Thawing methods do not affect cell viability of CD45+and CD34+cells, but long-term cryopreservation of umbilical cord blood units generally decreases cell viability

Introduction: Umbilical cord blood units (UCBUs) are collected and cryopreserved in biobanks for a future transplant. Hematopoietic stem cells and hematopoietic progenitor cells (HSC/HPC) present in UCB can be damaged due to factors such as the cryopreservation process, the thawing process, and prolonged storage time. Methods: UCBUs (n = 27) were obtained from the Biobank of the National Center of Blood Transfusion (NCBT) from Mexico.
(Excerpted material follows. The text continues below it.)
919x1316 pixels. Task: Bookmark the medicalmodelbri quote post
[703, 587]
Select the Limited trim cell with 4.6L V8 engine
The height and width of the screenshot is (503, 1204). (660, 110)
They contained three attached segments of UCBU, including 1.0-2.3 x 10(6) CD34+ cells prior to cryopreservation and were stored during the period from 2003 to 2015. Each UCB segment was thawed with three different methods and CD34 cells, CD45 cells, and 7-AAD were identified by flow cytometry. Furthermore, we carried out CFU assays, and trypan blue staining. Results: Viable CD45+ (vCD45+) cells, vCD34+ cells, CFU, and percentage of E-Clone were not statistically significant among three different thawing methods. The number of vCD45+ and vCD34+ cells diminished in the three thawing methods compared with the same cells prior to their cryopreservation (p < 0.0001). vCD45+ and vCD34+ cells diminished in the >= 10-year cryopreservation group (p < 0.001). In addition, percentage of recovery of vCD45+ and vCD34+ cells diminished in this same group (p = 0.013 and p < 0.0001, respectively). Conclusion: The thawing methods did not affect either cell viability (vCD45+ and vCD34+ cells) or pluripotency (CFU, percentage of E-Clone) in attached segments of UCBUs. The 10-year cryopreservation time in attached segments of UCBUs alters the number of vCD45+ and vCD34+ cells; however, it does not affect their pluripotency.